Posted by 7 Eyewitness News WKBW on Friday, May 21, 2021

(Video: WKBW)

“There is no question that our criminal justice system is in need of drastic reform. For far too long, police officers have gotten away with putting people’s lives in danger without facing consequences of any kind. Not only is that unjust, but it’s deeply painful for those of us who have lost family members to police violence,” Carr added.

“I commend Attorney General James for taking this bold and necessary action to reform New York’s laws and ensure that we have more tools available to hold officers accountable who use unnecessary deadly force,” she continued.

Indeed, it appears the bill was purposefully unveiled only days before the anniversary of the death of Minneapolis criminal suspect George Floyd, who died while being apprehended last May by a team of local officers led by Derek Chauvin.

Chauvin, who was promptly fired after Floyd’s death, was convicted last month on second-degree and third-degree murder, as well as second-degree manslaughter.

Despite Chauvin’s successful conviction — albeit in another state — James maintained Friday that America’s justice system is unfair and thus requires reforms to make it easier to hold misbehaving police officers accountable.

And so with that in mind, the Police Accountability Act establishes “higher standards of proof” for using force while apprehending a suspect, therefore making it significantly easier for prosecutors to target officers who use lethal or nonlethal force.

But in a statement, Patrick J. Lynch, the president of the Police Benevolent Association of the City of New York, which is the largest police union in the state, warned that these new “standards” will disincentivize the apprehension of dangerous criminals.

“This sweeping proposal would make it impossible for police officers to determine whether or not we are permitted to use force in a given situation.
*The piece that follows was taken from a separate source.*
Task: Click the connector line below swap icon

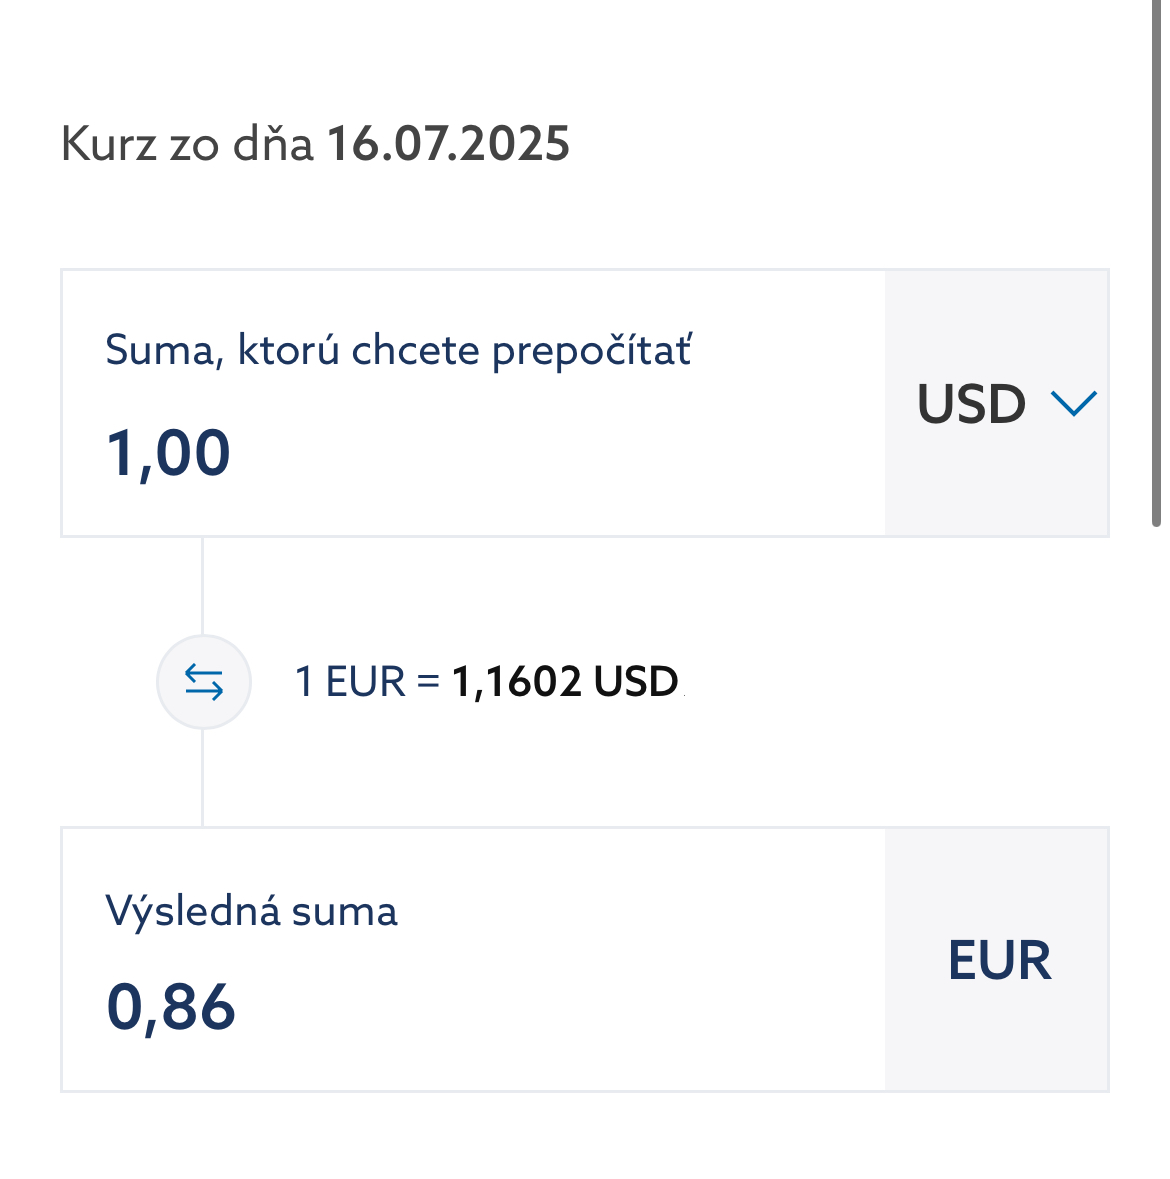Action: [x=203, y=778]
The only reasonable solution will be to avoid confrontations where force might become necessary,” he said.

“Meanwhile, violent criminals certainly aren’t hesitating to use force against police officers or our communities. The bottom line: more cops and more regular New Yorkers are going to get hurt,” he added.

At issue is the concern that James’ proposed law will be used to railroad officers who did nothing wrong.

While not applicable to New York, a recent case out of Ohio provides a perfect example. Last month, an arriving officer opened fire on and fatally shot a 16-year-old black girl, Ma’Khia Bryant, who’d been about to stab another black girl with a knife.

Bryant’s fatal shooting provoked widespread outrage and backlash from anti-police activists and their supporters, including even NBA legend LeBron James.

While the officer who’d fired the shot was not charged, James’ proposal raises the question of whether he would have been had the shooting occurred in New York — and, more importantly, had it occurred with the Police Accountability Act in effect.

The New York Times notes, in fact, that “the proposed law could make it easier for prosecutors to bring charges against officers who use lethal force.”

However, in a statement to the Times, John Jay College of Criminal Justice professor Dennis Kenney warned that the law could backfire on James.

“It creates a great deal of unnecessary ambiguity. They may more easily be able to bring charges, but they’ll have more difficultly getting convictions because it’s easier to create reasonable doubt,” he said.

All this comes as New York’s most populous city, New York City, faces a never-ending wave of crime, particularly hate crimes against Jews:

“NYPD stats for last month show crime overall up more than 30% year over year. Specifically, robberies are up 28%, assaults 35% and shootings a staggering 166%,” local station WAVY reported Friday.